Thanks to Dr. Tom Blinn for the following which got me thinking in the right
direction:
============================================================
The classic reason for an error in gethostbyaddr() (which has a man
page, it's a standard C library function) is that the host address
can not be found in the "hosts" database. It's a bit messier than
that, but that's the usual cause. The man page doesn't tell you that
the error codes are defined in /usr/include/netdb.h and if you go
look in that file you'll see that an error code of 0 is defined as
NETDB_SUCCESS with the comment "/* no problem */", so there may be
a bug in the h22agent program's handling of the errors, or there may
be a real error occurring and the reporting logic is wrong (see the
man page to get a sense of how messy this is). Of the two, I'd bet
that there's a bug in the h22agent code, but I have no idea where to
find that code (that software isn't part of the Tru64 UNIX code base
so it's not in any source pool repository to which I have access).
In any case, I'm betting that something is trying to connect to the
h22agent program and passing it an IP address it's supposed to use
for some purpose, and the h22agent is attempting to back-translate
the address to a host name, and the gethostbyaddr() lookup is not
returning a name, and instead of just dealing with this, the h22agent
thinks it needs to log a message. If you can figure out what host
it is trying to backtranslate, you might be able to fix this problem
by getting that host name entered into your BIND server. I'd bet it
is the NT machine, especially if that system is supported by DHCP and
the pool of IP addresses parcelled out by the DHCP server are not in
your BIND service with names. If you know the NT system's IP address
you can just try a good old UNIX command line "nslookup" giving it
the IP address and see if it returns a name. "nslookup" uses good
old gethostbyaddr() when you pass it an IP address, after all.

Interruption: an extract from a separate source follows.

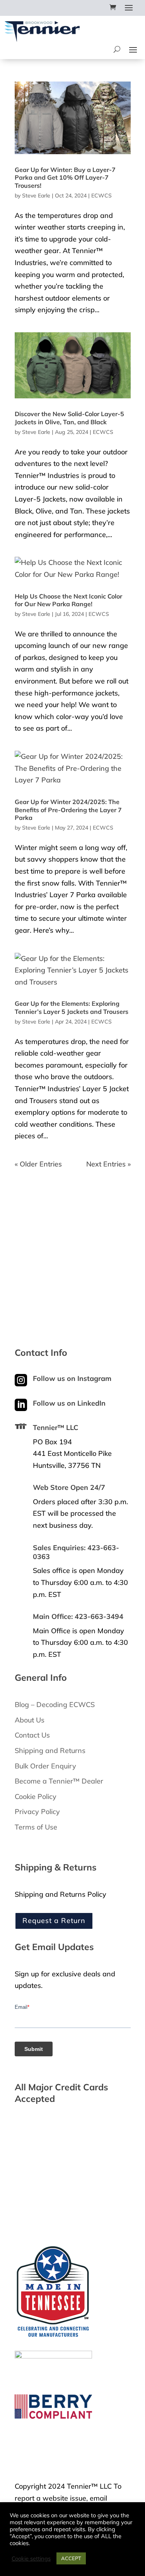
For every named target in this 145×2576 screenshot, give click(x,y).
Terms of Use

============================================================
I believe it's been solved now. I'm not sure exactly what fixed it but
basically it was this: The pc running swcc was old and had not been changed
to DHCP (which we went to about a year ago). The name of the pc was pc-name
with a domain of company.com. It wasn't listed in any DNS table; i.e. I
couldn't 'ping pc-name'. We reconfigured the pc to use DHCP, changed the
domain to pc.company.com (which is what we use now for all pc's), rebooted
and I haven't gotten any of those annoying messages since (oh yes and I
changed the entry for the pc name in the agent and restarted it via
swcc_config). NOTE: Sorry if I haven't explained the solution accurately --
somebody from the network grouped fixed it and I may not have gotten all the
particulars correct. Basically I think the unix server tried to lookup up
the name of the pc in a DNS and couldn't find an entry for it so produced
the message.
Peter Gergen also sent this:
============================================================
This happens when the password from the SWCC is given to the unix server.
============================================================
I was going to look into this next but I don't think I need to now.
Thanks again everybody,
Andy
ORIGINAL QUESTION
=================
Hi,
I've got SWCC running on an NT machine attempting to manage an RA3000 unit
on a DS20E running 4.0F. I keep getting these messages in my
/var/adm/syslog.dated/current/daemon.log:
Mar 25 19:02:50 odin h22agent[6340]: WARNING: Socket error -
gethostbyaddr(): Error 0 occurred. (SP_SOCKET: socketAccept)
Mar 25 19:32:53 odin h22agent[6340]: WARNING: Socket error -
gethostbyaddr(): Error 0 occurred. (SP_SOCKET: socketAccept)
every 30 minutes.
I saw in the archives that somebody posted this question a couple of years
ago but there was no reply. Anybody have an idea how to fix this?
Thanks alot!
Andy
Received on Thu Mar 27 2003 - 18:10:04 NZST